Review: Minnie Darke ‘Star-Crossed’

The stars have aligned and they’re pointing in Minnie Darke’s direction. To the Libra who is a hopeless romantic, the Aries with boundless optimism, and the ever-reliable Taurus looking for a novel as dependable as they are, prepare to fall in love.

The stars have aligned and they’re pointing in Minnie Darke’s direction. To the Libra who is a hopeless romantic, the Aries with boundless optimism, and the ever-reliable Taurus looking for a novel as dependable as they are, prepare to fall in love.

In the weeks leading up to the publication of Minnie Darke’s Star-crossed, it seemed you couldn’t check any social media account without coming across an image of the now instantly recognisable cover. Penguin absolutely nailed the promo for this one. I hadn’t read a blurb nor seen a review before I was logging on to my local library’s website and placing a hold for the novel everyone was talking about.

When the book arrived on shelf, I dropped everything and made picking up the novel a priority. A friend, upon seeing my excitement, asked me what the book was about. “I don’t exactly know,” I had to admit. “Astrology, I think?” It takes a powerful publicity campaign to encourage a reader to pick up a book with such limited knowledge as I had of Star-crossed, but I was certain that even if I hadn’t read the synopsis yet, this was a story I needed to read.

Just a few pages in and I knew my hunch was correct: this was worth the hype. Star-crossed follows the delightfully-relatable character of Justine Carmichael (Sagittarius, aspiring journalist and sceptic) as she meddles with the stars to draw the attention of childhood friend Nick Jordan (Aquarius, struggling actor and true believer). What starts as a seemingly harmless rewrite of the horoscope column in the local newspaper, courtesy of a lovestruck Justine, goes on to have repercussions even the most qualified astrologist couldn’t have predicted. The power of words has never been more apparent than in this novel’s awareness of cause and effect. Darke expertly illustrates how a falling leaf in one town can cause an avalanche in the next, where Justine’s changes to the monthly Aquarius horoscope influence the lives of people she’s never met in the most monumental of ways.

While Star-crossed is a love story at its heart, it’s the refreshing commentary on the lives of everyday people that truly draws you in. There is something so impressive about an author who can make even the most mundane of activities beautiful, where a life that follows a pattern of go to work, return home, possibly find time for a packet of two-minute noodles before bed and start all over again becomes endearing rather than monotonous. Justine may feel her life is lacking the star quality she desires, but through a course of increasingly life-changing events, she begins to find the extraordinary moments she’s looking for.

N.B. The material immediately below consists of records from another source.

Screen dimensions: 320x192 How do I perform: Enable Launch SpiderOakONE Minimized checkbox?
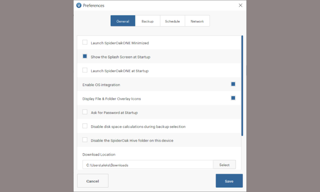(x=85, y=42)
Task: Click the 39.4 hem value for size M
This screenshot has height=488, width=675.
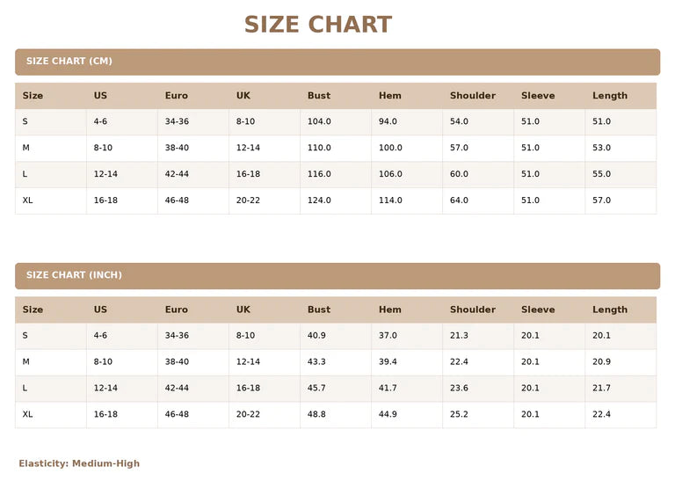Action: click(x=388, y=361)
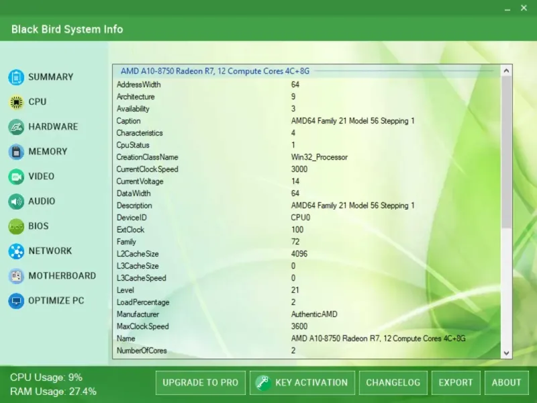Open the Audio speaker icon
Screen dimensions: 537x403
[16, 202]
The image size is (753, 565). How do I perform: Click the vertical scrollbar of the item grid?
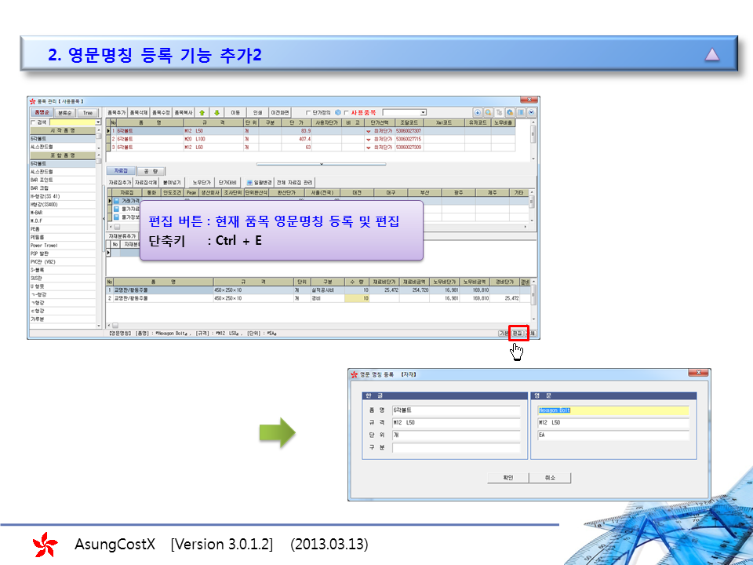point(533,135)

The relationship between Justine and Nick plays out wonderfully. The pacing is perfect, with no moment too rushed and no major shift in feeling arriving too soon. Cause and effect follow each other seamlessly, and we’re carried along as Justine and Nick’s affections for each other become as clear as day. It’s a relationship that feels real—more than the cliché love story you might expect if you were to take this novel at face value. Star-crossed is anything but; there is a depth to these characters that isn’t often found in romantic literature, a depth that forms part of its undeniable charm.

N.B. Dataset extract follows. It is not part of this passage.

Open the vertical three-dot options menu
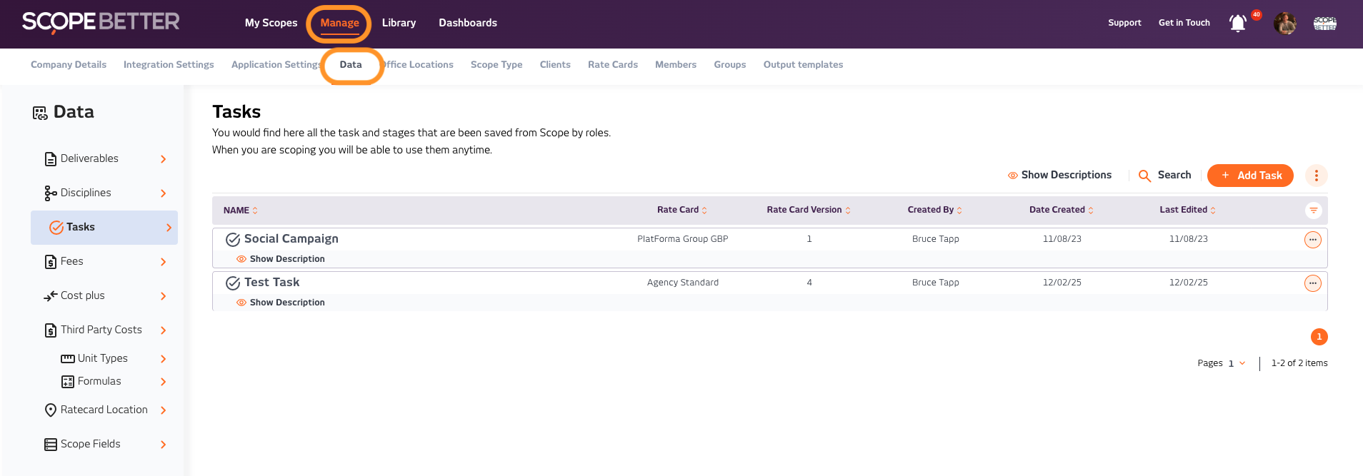Image resolution: width=1363 pixels, height=476 pixels. [x=1316, y=176]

Justine and Nick’s relationship is the tug at your heartstrings that keeps you turning pages well into the night when reading Star-crossed, but it’s not the only element that makes this novel such a well-executed piece of work. As a reader, you want to find qualities you can relate to in the characters you fall in love with. Both Justine and Nick offer such qualities in spades (I do wish I was bold enough to carry around a marker to change offending spelling errors in public places). Perhaps one of the most notable of these qualities is the junction each character finds themselves at in their careers, not knowing whether to push forward or start again. It’s a headache most people can relate to and one that you find yourself invested in from the moment you begin to read Darke’s novel. Read a little closer and you might even find some advice you can apply to your own life.

With every new novel I read, I generally come away with one writing technique I like to give a special focus to. In Star-crossed, it’s the character introductions. The simple tool of introducing each character’s name, followed by their star-sign and defining characteristics in brackets, is a stroke of genius by Darke. It’s a convenient way to present a new character, while also providing the effect of tying in with the astrology theme perfectly. This technique came into play among the first few pages and instantly, I was hooked.

Star-crossed is a light read that packs more depth than its synopsis would suggest. They say don’t judge a book by its cover, but I would add not to judge a book by its blurb. One hundred words can never do a novel justice, only spark an interest to encourage you to read more. For those who saw “astrology” and “romance” and immediately dismissed the idea, ignore your pessimistic Cancer tendencies and channel the curiosity of a Gemini. You’re missing out on something great.

Rating: Not for me | Solid read | Would read again | Exquisite

Star-crossed by Minnie Darke is available now via Penguin Books Australia.